A su juicio, si la universidad incumple las condiciones bajo las cuales admitió al estudiante, este podría acudir a la jurisdicción civil para reclamar compensación por daños y perjuicios, además de interponer un recurso de amparo si considera vulnerado su derecho a concluir la carrera conforme al plan de estudios con el que ingresó.
El abogado Jean Pérez consideró que, aparte de las acciones civiles, una universidad podría enfrentar consecuencias administrativas por parte del MESCyT si se determina que actuó en contravención de la normativa que regula la educación superior.
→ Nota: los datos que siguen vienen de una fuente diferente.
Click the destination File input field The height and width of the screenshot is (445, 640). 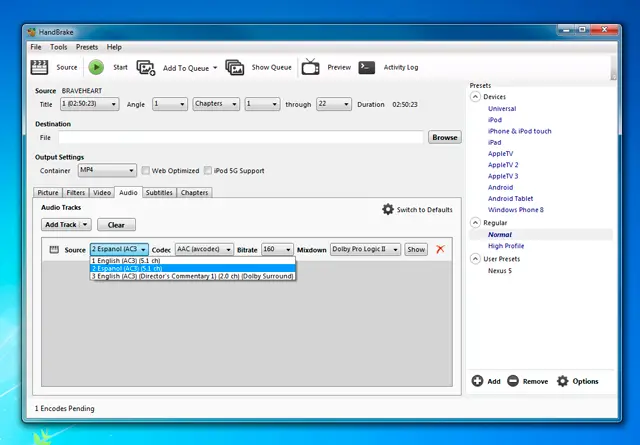point(240,137)
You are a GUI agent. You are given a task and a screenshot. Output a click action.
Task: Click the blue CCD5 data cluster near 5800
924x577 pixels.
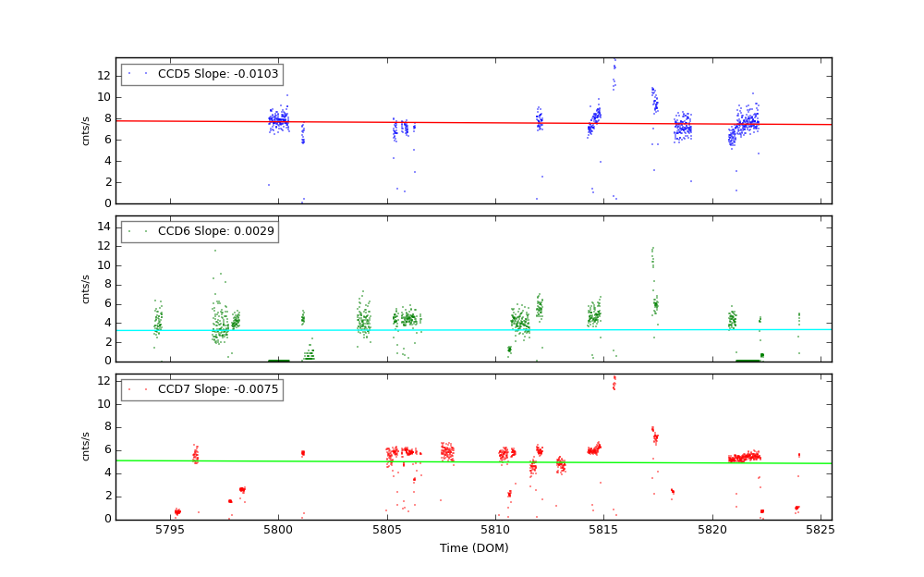tap(277, 120)
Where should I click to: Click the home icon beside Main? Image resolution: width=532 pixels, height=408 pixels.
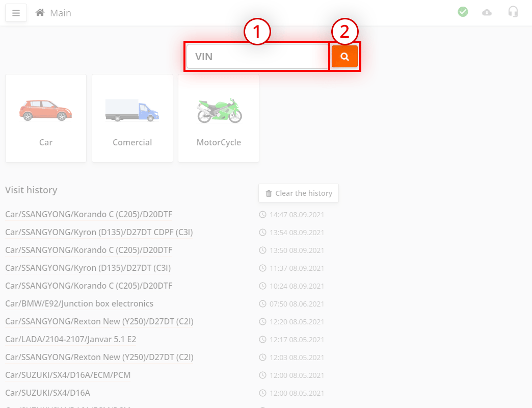[40, 13]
Asimismo, indicó que el estudiante tendría la oportunidad de presentar un recurso de amparo por una presunta violación al derecho a la educación y reclamar una indemnización si demuestra que sufrió perjuicios económicos o morales.
Las denuncias efectuadas por alumnos de diversas universidades privadas han reabierto la discusión sobre los límites de la autonomía universitaria y la protección de los derechos de quienes iniciaron sus estudios bajo un plan de estudios específico, ya que a estos casos se suman también testimonios publicados por estudiantes en redes sociales, quienes afirman haber enfrentado situaciones parecidas en distintas universidades del país. Mientras el MESCyT sostiene que los estudiantes deben concluir sus estudios conforme al plan de estudios vigente al momento de su ingreso, los juristas consultados coinciden en que exigir nuevas asignaturas no contempladas en ese plan podría dar lugar a demandas civiles, recursos de amparo y eventuales sanciones administrativas, siempre que en cada caso se demuestre una actuación irregular y los perjuicios alegados por los estudiantes.